- Country: United States
- Language: English
- Genre: Fantasy

Publication
- Published in: Weirdbook
- Media type: Print (Magazine)
- Publication date: fall, 1977

Chronology
- Series: Pusadian series
| The Hungry Hercynian | Ka the Appalling |

= The Stone of the Witch Queen =

"The Stone of the Witch-Queen" is a fantasy short story by American writer L. Sprague de Camp, part of his Pusadian series. It was first published in the magazine Weirdbook for fall 1977. It has also been translated into Dutch and German.
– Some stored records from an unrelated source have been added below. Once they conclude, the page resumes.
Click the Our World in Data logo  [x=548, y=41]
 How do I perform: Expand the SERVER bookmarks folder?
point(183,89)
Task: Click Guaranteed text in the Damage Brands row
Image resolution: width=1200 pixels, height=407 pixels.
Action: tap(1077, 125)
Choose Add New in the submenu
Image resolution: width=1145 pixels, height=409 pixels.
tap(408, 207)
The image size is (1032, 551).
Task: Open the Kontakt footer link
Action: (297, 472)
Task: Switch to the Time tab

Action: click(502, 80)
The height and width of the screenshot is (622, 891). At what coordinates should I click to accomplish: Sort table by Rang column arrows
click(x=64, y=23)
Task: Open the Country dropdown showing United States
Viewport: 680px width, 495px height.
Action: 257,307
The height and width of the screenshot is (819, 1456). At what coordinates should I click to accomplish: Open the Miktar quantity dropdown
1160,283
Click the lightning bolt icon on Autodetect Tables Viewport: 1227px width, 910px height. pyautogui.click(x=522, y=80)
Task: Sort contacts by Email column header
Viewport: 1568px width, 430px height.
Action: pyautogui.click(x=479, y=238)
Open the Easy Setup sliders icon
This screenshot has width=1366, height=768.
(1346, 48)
Chronologically, "The Stone of the Witch Queen" is the fifth of de Camp's Pusadian tales, and the third to feature his protagonist Gezun of Lorsk.

==Plot summary==
Gezun of Lorsk becomes embroiled in schemes surrounding a magical gem known as the Potent Peridot, which confers control over the opposite sex. Having been once victimized by the gem, he steals it and plans on returning his prize to a previous owner, the witch-queen Bathyllis of Phaiaxia, who has offered a reward for its return. With his ally, the philosopher Aristax, he undertakes the harrowing journey into Phaiaxia to negotiate with the queen. But nothing is straightforward when dealing with a witch, and there are also other interested parties poised to complicate the situation...

==Setting==
In common with the other Pusadian tales, "The Stone of the Witch Queen" takes place in a prehistoric era during which a magic-based Atlantian civilization supposedly throve in what was then a single continent consisting of Eurasia joined with Africa, and in the islands to the west. It is similar in conception to Robert E. Howard's Hyborian Age, by which it was inspired, but more astutely constructed, utilizing actual Ice Age geography in preference to a wholly invented one. In de Camp's scheme, the legend of this culture that came down to classic Greece as "Atlantis" was a garbled memory that conflated the mighty Tartessian Empire with the island continent of Pusad and the actual Atlantis, a barbaric mountainous region that is today the Atlas mountain range.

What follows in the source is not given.